Rotate API keys on a schedule (good hygiene) or revoke them immediately if you suspect one's leaked (good incident response). This page covers all three options:
- Rotating: replacing an old key with a new one in a planned swap.
- Deactivating: a soft pause. The key stops working but stays on file so you can flip it back on.
- Deleting (revoking): permanent. The key is destroyed and gone for good.
Before you start
- You need to be an owner, admin, or have a role that matches the key's scope category (see Roles and Permissions).
- Read-only members can't manage keys at all.
- If you're deleting a key, services using it stop working immediately. Plan accordingly - for a rotation, create the new key first.
Rotating a key
There's no in-place rotate button. The pattern is create new, swap consumer, then revoke old.
1. Create the replacement key
- Use the same name as the old key with a version suffix - like CI/CD pipeline v2.
- Give it the same scopes, the same IP allowlist, and the same expiry as the old key.
- Copy the new key value before closing the dialog. There's no way to retrieve it later.
2. Swap your consumer over
- Update the secret in whatever service uses the key - your CI variables, your infra-as-code secrets, your monitoring tool's config, your .env file, etc.
- Deploy or restart the service so the new value takes effect.
- Keep an eye on the Activity tab on the API Keys page - once you see the new key picking up requests and the old key going quiet, you know the swap worked.
3. Revoke the old key
Now that nothing's using the old key, delete it. See Deleting (revoking) a key below.
Deactivating a key
Deactivation is a soft pause. The key stops being accepted by the API, but it stays in the list and you can flip it back on later without changing its value.
It's useful when:
- You suspect a key is being misused but want to keep it around for forensic review.
- You're putting a service into a maintenance window.
- You want to test what breaks before you commit to deleting the key entirely.
Steps
- Find the key in the list. On the right side of each row, there are three action icons:
- Pencil: edit the key (name, scopes, IP allowlist).
- Ban icon: deactivate.
- Trash icon: delete.
- Click the ban icon on the row.
- The status badge on the row flips from green (Active) to red (Inactive), and a toast appears: API key deactivated.
The key still exists, but every request using it now gets rejected with a 401. Anything authenticating with this key stops working right away.
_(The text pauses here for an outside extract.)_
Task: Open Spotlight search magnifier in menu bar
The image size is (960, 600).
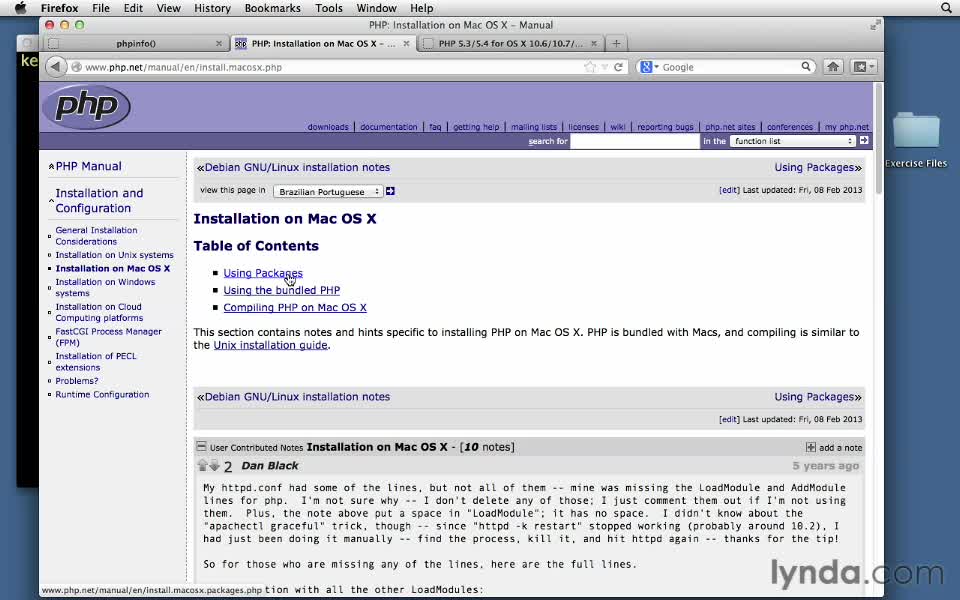Action: (x=946, y=8)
Reactivating a deactivated key
- Find the deactivated key in the list. The ban icon on its row has been replaced with an undo icon.
- Click the undo icon to flip the key back to Active.
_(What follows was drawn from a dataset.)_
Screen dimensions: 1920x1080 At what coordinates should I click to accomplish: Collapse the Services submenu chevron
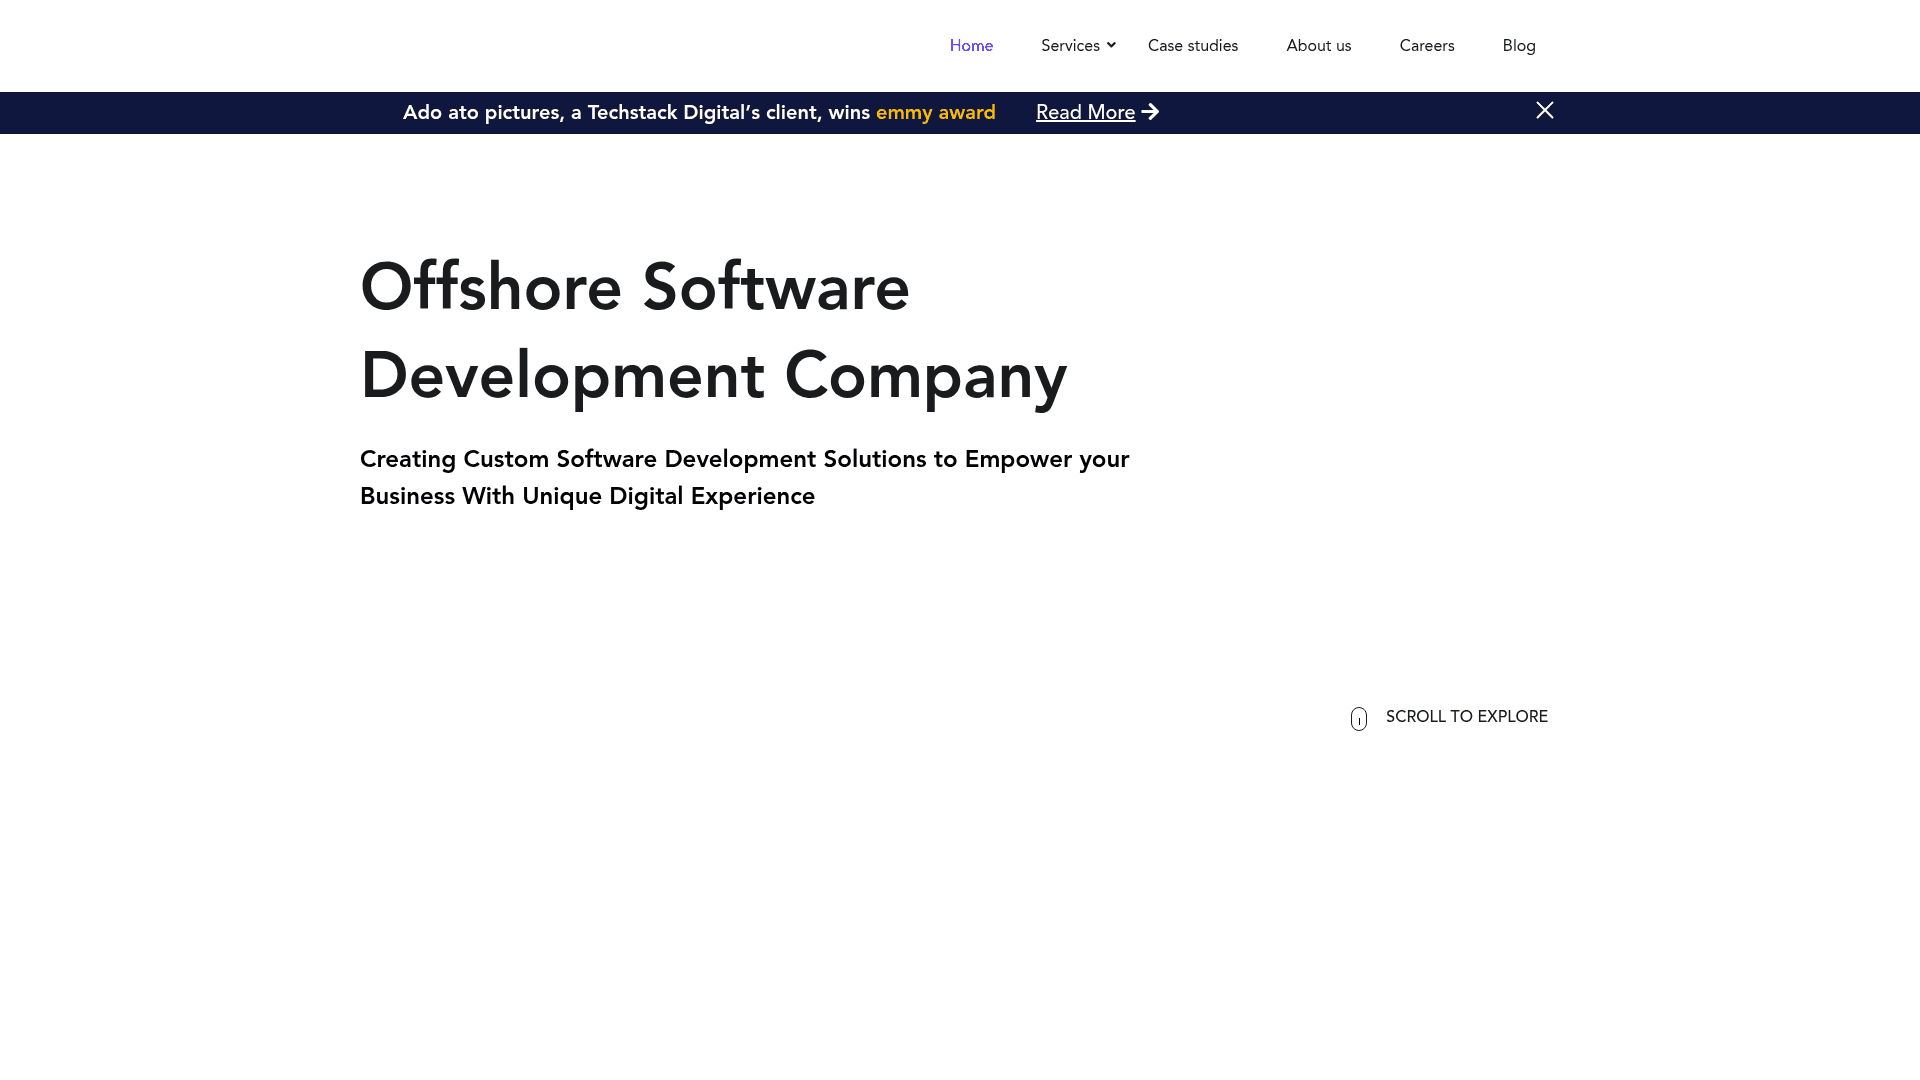point(1110,45)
If you've hit the 10-active-key cap in the meantime, reactivation will fail until you delete or deactivate something else to free a slot.
Deleting (revoking) a key
Deletion is permanent. The key value is destroyed - nothing can recover or reactivate it. You'd do this when:
- You've finished rotating away from the key and confirmed nothing still uses it.
- You've confirmed a key has leaked.
- The service the key belonged to is gone.
Steps
- On the key's row, click the trash icon on the right.
- A confirmation dialog opens. It names the key explicitly and warns: Any service using this key will stop working immediately.
- Slide the Slide to remove rail to the right.
- The key is gone. Anything using it gets a 401 on its next request. The row disappears from the list (it's still visible in the activity log as a historical event).
Emergency revoke - if you think a key has leaked
If you have any reason to think a key has been exposed publicly or misused:
- Revoke first, investigate second. Delete the key now. You can always create a new one. Every minute the leaked key stays valid is a minute it can be abused.
- Check the Activity tab. Owners and admins can switch to the Activity tab on the API Keys page to see exactly which endpoints the key has been hitting, from which IPs, and when. Look for unfamiliar paths, unusual IPs, or volume spikes.
- Audit the blast radius: Open the activity log at Organization > Settings > Activity and scan for any mutations made via the key over the suspected exposure window. Reverse anything that looks wrong.
- Rotate related credentials: If the leak source was a config file or a CI environment, anything else stored in the same place is also suspect - rotate those too.
What's recorded in the audit trail
Every key event leaves a trace:
- Create, edit, deactivate, reactivate, delete, IP-allowlist change - all show up in Organization > Settings > Activity.
- Every request the key makes - owner and admin only, visible on the Activity tab of the API Keys page. Shows HTTP method, path, status, duration, and source IP.
On key creation, a confirmation email also goes out to you, copied to the organization's billing recipients, so any unexpected key creation gets noticed.